Disclosure of Invention
The invention aims to overcome the defects and shortcomings of performing breast ultrasound full-image understanding based on texture and intensity information only, and provides a method for performing image fine-granularity anatomical semantic understanding and segmentation by constructing semantic association of each region.
The object of the invention is achieved by at least one of the following technical solutions.
A breast ultrasound image segmentation method based on fine granularity anatomical semantic understanding comprises the following steps:
s1, preprocessing a breast ultrasonic image, and normalizing the size of the image to obtain image intensity information;
s2, extracting a base network by adopting the characteristic extraction based on VGGNet, and migrating network parameters of the base network on the ImageNet to extract basic visual characteristics of the image;
s3, adopting the structure of a U-net encoder-decoder, taking the characteristic extraction base network in the step S2 as an encoder, constructing the decoder in a symmetrical mode with the encoder, adding jump connection between the encoder and the decoder, and constructing an initial segmentation network for carrying out semantic segmentation on different anatomical structure areas in an image to obtain a semantic segmentation result;
s4, constructing an RNN network, and then taking the result of the previous semantic segmentation and image intensity information as the input of the RNN to establish spatial association on the image in a composition mode;
s5, connecting the initial segmentation network and the RNN network to construct an end-to-end segmentation network; after the segmentation network is built, unified training is carried out to obtain a trained segmentation network;
s6, segmenting the breast ultrasonic image by adopting the segmentation network trained in the step S5.
Further, in step S1, the normalization method uses the resolution function in the transform module under the skimage in python, and then maps the gray value into the space of [ -1,1], where the gray value is the image intensity information.
Further, since the purpose of the present invention is to perform image understanding of the full view of an ultrasound image, it is necessary to extract visual features and perform image representation; in step S2, in view of the small data size of the ultrasound image and the excellent capability of VGGNet in small sample data feature extraction, VGG19 (paper Very Deep Convolutional Networks for Large-Scale Image Recognition, published 2015) is adopted as an encoder of U-net in the model, and network parameters of the model in ImageNet pre-training are migrated, wherein the migrated network parameters are parameters of VGG19 feature layers; however, the parameters trained on the ImageNet dataset are not completely suitable for the ultrasonic image, so that after migration is completed, network parameters can be finely tuned in the final training process, and the fine tuning method is a back training method for training with small learning rate.
Further, in step S3, in the segmentation process, a structure of a U-net encoder-decoder is adopted, in order to highlight the image details of segmentation of the anatomical semantic region, a skip connection between the encoding layer and the decoding layer is introduced, and the skip connection mode is that the encoding layer of the corresponding level in the encoding and decoding structure is copied and superimposed into the decoding layer of the corresponding level.

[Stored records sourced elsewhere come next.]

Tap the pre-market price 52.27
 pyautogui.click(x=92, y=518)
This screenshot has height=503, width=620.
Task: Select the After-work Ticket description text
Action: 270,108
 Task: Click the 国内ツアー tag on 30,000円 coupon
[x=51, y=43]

Further, in step S4, in order to construct semantic association of each anatomical region in the image, a recurrent neural network RNN (papers RECURRENT NEURAL NETWORK REGULARIZATION, 2015) is introduced, and a neighborhood composition is first performed in such a way that pixels on the image are connected by domain, then image intensity information and an initial segmentation result are used as inputs of RNN, and hidden layer information is used for discriminating the category of each pixel along a path of the constructed image and is also transferred in parallel to hidden layers of discrimination structures of other pixels, so as to optimize the segmentation result of the whole image.
Further, in step S5, the primary segmentation network and the RNN network are connected in series, that is, the output of the primary segmentation network is used as the input of the RNN network, so as to obtain an end-to-end segmentation network for understanding and segmenting fine-grained anatomical semantics of the breast ultrasound image; and uniformly training the segmentation network in a back propagation method.

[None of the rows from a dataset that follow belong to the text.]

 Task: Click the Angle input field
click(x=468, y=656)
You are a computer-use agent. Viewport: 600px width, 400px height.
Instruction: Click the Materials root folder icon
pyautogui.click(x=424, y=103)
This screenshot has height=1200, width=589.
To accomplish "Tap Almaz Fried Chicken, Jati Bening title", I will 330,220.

Compared with the prior art, the invention has the following advantages and effects:
1) The invention can understand and divide each anatomical structure in the image.

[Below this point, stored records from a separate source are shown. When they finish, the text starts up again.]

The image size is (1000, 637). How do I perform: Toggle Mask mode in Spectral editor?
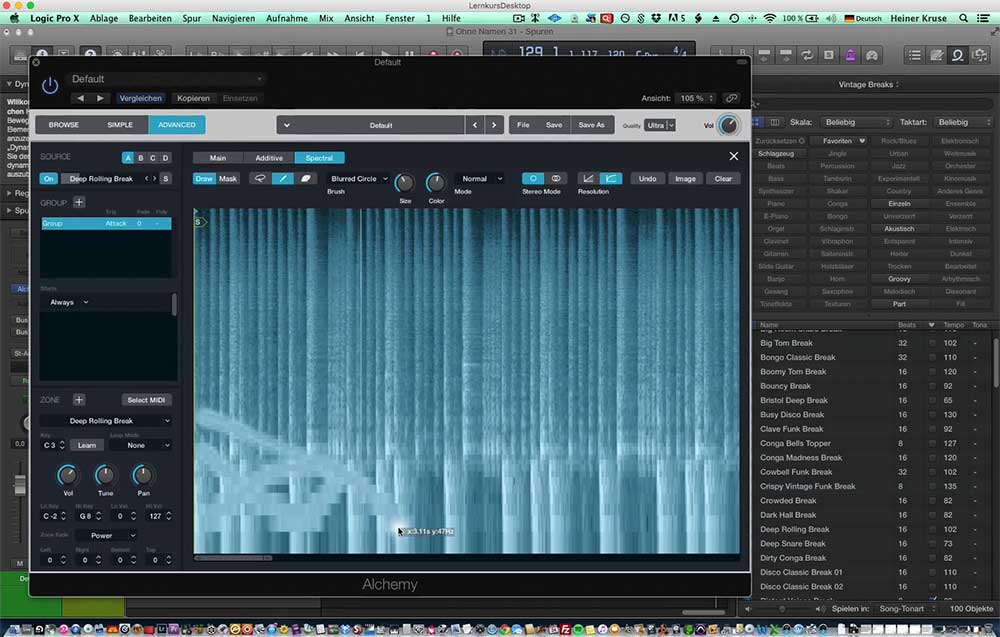[x=229, y=179]
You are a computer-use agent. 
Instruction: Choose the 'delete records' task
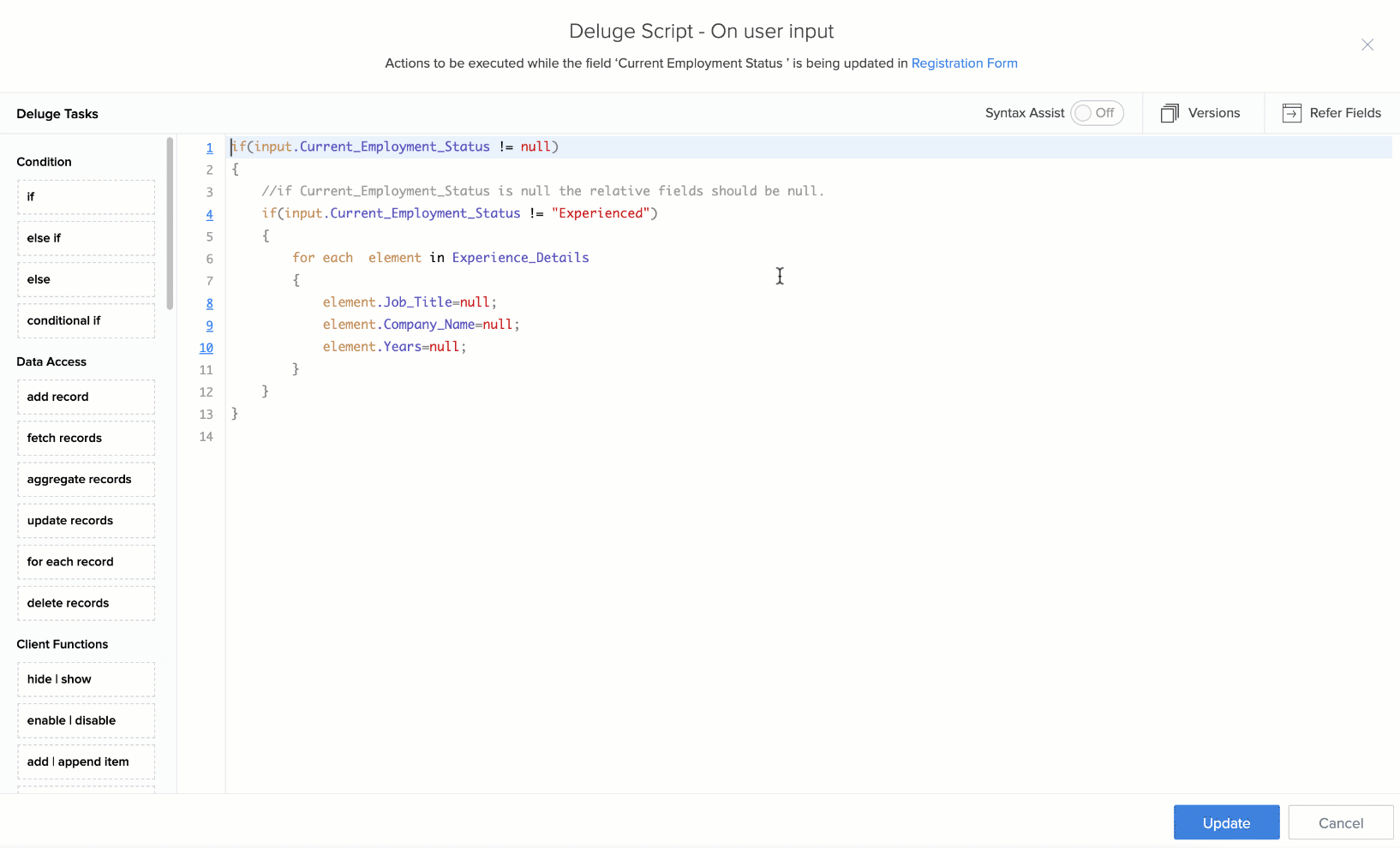[86, 603]
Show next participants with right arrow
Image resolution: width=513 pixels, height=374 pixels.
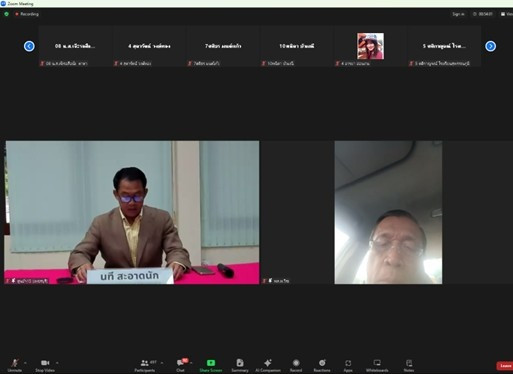(x=490, y=46)
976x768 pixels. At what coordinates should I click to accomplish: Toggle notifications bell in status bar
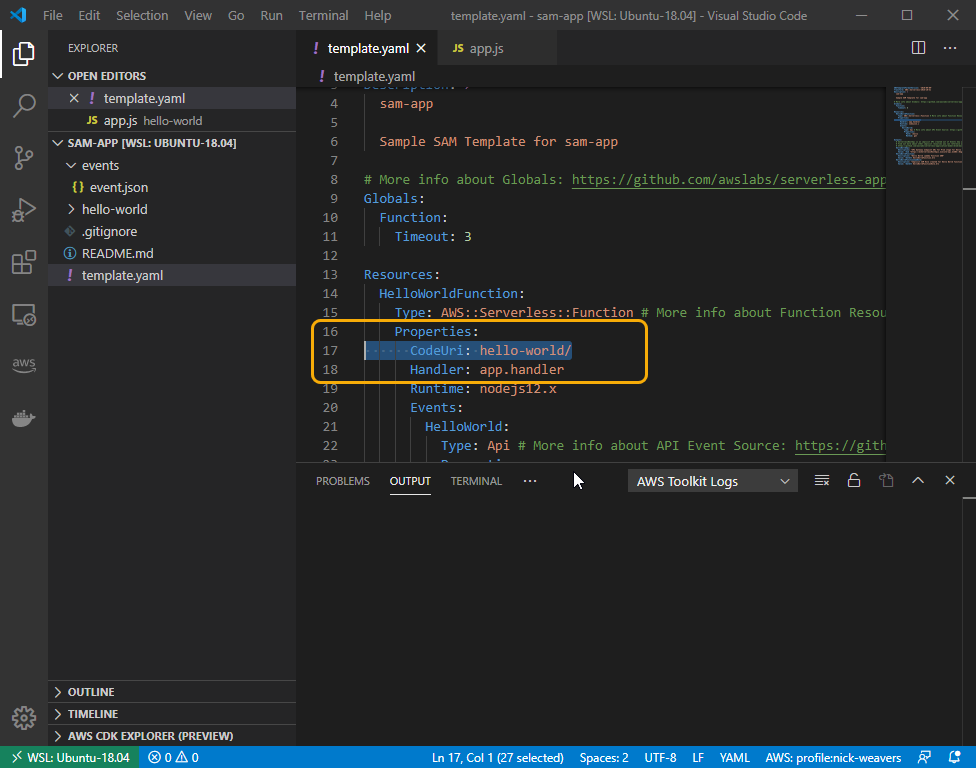coord(954,757)
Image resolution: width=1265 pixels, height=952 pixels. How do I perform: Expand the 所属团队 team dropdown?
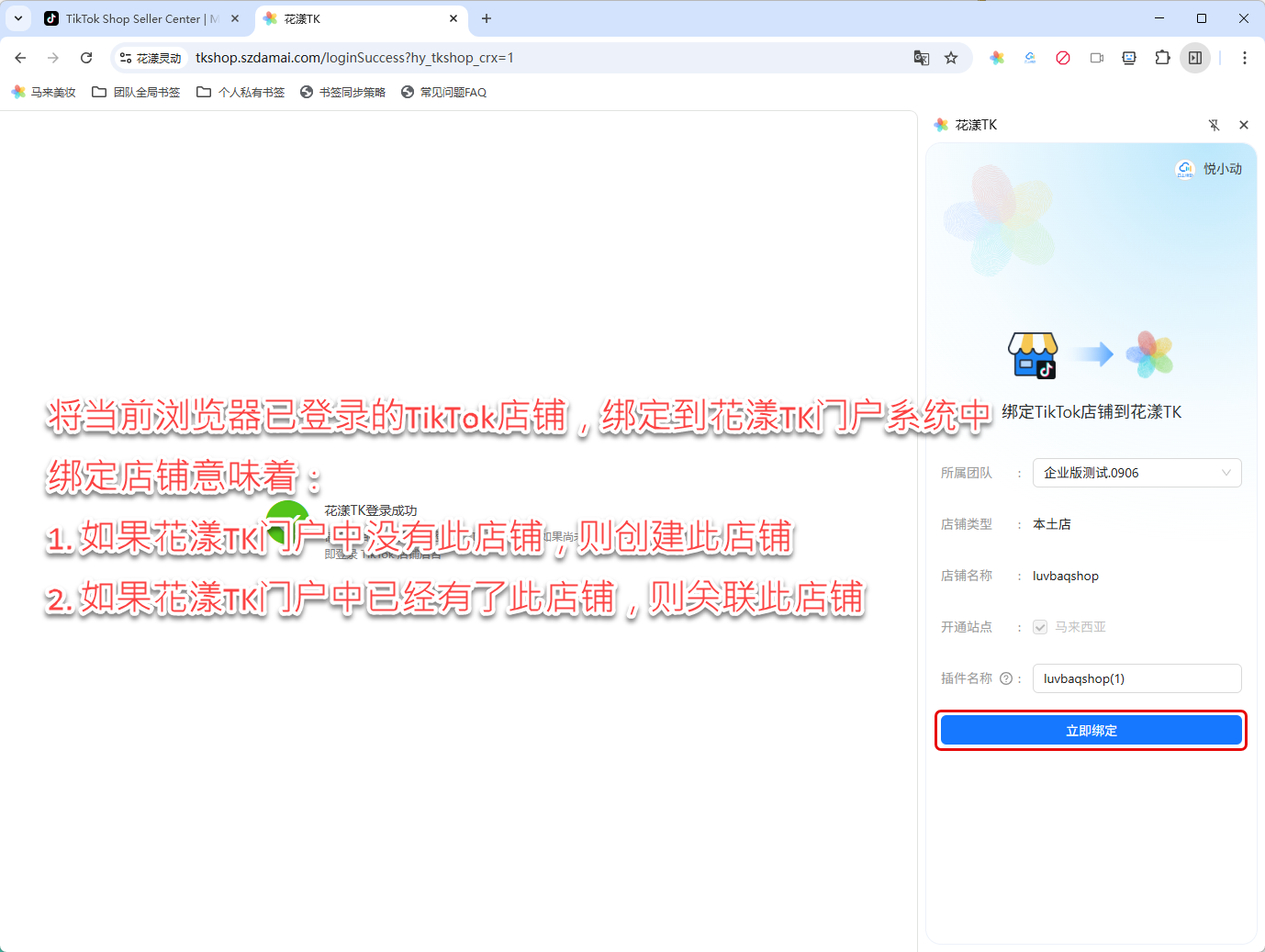[1136, 473]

2) The method can solve the problems of small data size, difficult marking and high marking threshold of medical ultrasonic images through transfer learning.
3) The invention avoids the defect of understanding and segmenting by only relying on texture features and strength features, constructs the spatial relationship and semantic association of each tissue region in an RNN network iterative training mode, and has better image understanding and segmenting effects.
4) The segmentation network constructed in the invention is an end-to-end network, no intermediate steps exist in training and testing, the network is simple and clear, and the invention can also be used for segmenting objects of natural shooting images.
Drawings
Fig. 1 is an overall schematic diagram of a breast ultrasound image segmentation method based on fine-grained anatomical semantic understanding of the present invention.
Fig. 2 is a schematic diagram of an implementation in an embodiment of the invention.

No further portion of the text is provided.